- 4 slices good-quality white bread or sliced peasant bread, torn
- 1 cup whole milk
- 1 1/2 pounds ground beef, pork and veal mix
- 1 egg
- Salt and freshly ground black pepper
- 4 cloves garlic, minced
- 1/2 cup finely chopped flat-leaf parsley
- 1/2 to 2/3 cup grated Parmigiano-Reggiano, a couple generous handfuls
- Extra-virgin olive oil, for liberal drizzling, plus 2 tablespoons
- 2 cubanelle peppers, chopped
- 1 red onion, chopped
- 3 tablespoons tomato paste
- 2 tablespoons all-purpose flour
- 2 cups beef stock
- 2 tablespoons Worcestershire sauce
Preheat the oven to 425 degrees F.
In a large bowl, add the bread and the milk and let soak for a few minutes then wring out the moisture. In another large mixing bowl add the meat and the soaked bread. Add the egg, salt and pepper, to taste, the garlic, parsley, cheese and a drizzle of extra-virgin olive oil. Mix to combine and form into 4 mini oval loaves, about 2-inches thick.
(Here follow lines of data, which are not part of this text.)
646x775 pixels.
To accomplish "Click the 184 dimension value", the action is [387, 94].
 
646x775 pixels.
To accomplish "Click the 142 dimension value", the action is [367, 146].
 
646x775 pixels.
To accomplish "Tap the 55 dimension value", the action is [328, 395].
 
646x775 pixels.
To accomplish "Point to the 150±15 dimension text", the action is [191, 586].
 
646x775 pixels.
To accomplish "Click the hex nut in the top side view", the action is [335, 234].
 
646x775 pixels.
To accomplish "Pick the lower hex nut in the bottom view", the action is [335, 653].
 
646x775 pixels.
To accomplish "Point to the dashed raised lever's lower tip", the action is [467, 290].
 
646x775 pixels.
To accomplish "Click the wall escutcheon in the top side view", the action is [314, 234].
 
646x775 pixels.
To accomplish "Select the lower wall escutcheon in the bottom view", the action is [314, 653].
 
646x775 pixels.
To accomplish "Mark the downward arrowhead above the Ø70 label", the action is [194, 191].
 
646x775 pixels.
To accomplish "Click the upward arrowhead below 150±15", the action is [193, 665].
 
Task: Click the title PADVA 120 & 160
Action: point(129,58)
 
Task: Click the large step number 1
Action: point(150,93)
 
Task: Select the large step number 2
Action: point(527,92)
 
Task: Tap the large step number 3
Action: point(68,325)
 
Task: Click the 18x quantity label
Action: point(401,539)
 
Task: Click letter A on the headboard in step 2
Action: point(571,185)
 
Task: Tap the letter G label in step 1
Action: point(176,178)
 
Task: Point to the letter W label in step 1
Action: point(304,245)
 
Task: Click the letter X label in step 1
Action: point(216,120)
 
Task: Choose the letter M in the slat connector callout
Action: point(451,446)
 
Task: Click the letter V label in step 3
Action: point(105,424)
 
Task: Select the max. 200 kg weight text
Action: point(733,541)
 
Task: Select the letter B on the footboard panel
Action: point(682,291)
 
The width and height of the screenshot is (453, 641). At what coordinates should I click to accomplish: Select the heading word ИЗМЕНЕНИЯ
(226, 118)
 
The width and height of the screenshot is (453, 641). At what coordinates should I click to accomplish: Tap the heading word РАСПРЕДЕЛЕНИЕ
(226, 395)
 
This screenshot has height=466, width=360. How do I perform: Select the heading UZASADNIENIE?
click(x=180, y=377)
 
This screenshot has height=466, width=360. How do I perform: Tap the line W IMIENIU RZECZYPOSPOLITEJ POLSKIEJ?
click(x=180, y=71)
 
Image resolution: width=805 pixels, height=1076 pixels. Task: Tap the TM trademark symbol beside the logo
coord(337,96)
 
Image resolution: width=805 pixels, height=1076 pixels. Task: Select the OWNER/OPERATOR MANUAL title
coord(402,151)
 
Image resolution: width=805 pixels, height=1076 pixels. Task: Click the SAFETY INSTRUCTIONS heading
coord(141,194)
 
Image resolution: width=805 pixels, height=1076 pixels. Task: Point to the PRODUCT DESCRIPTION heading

Arrange the loaves on a medium nonstick baking sheet and drizzle the tops with a little extra-virgin olive oil. Roast in oven for 20 minutes.
While meat is roasting, put a medium skillet or sauce pot on the stove over medium heat, and add 2 tablespoons olive oil. Add the peppers and the onions, season with salt and pepper, to taste, and saute for 10 minutes. Stir in the tomato paste, cook for 1 minute, then sprinkle in the flour and stir for 1 minute more. Whisk in the stock and Worcestershire, and season again with salt and pepper, to taste. Reduce the heat and let simmer until ready to serve.
Remove the meatloaves from the oven to a serving platter and serve with lots of chunky pepper and onion gravy on top.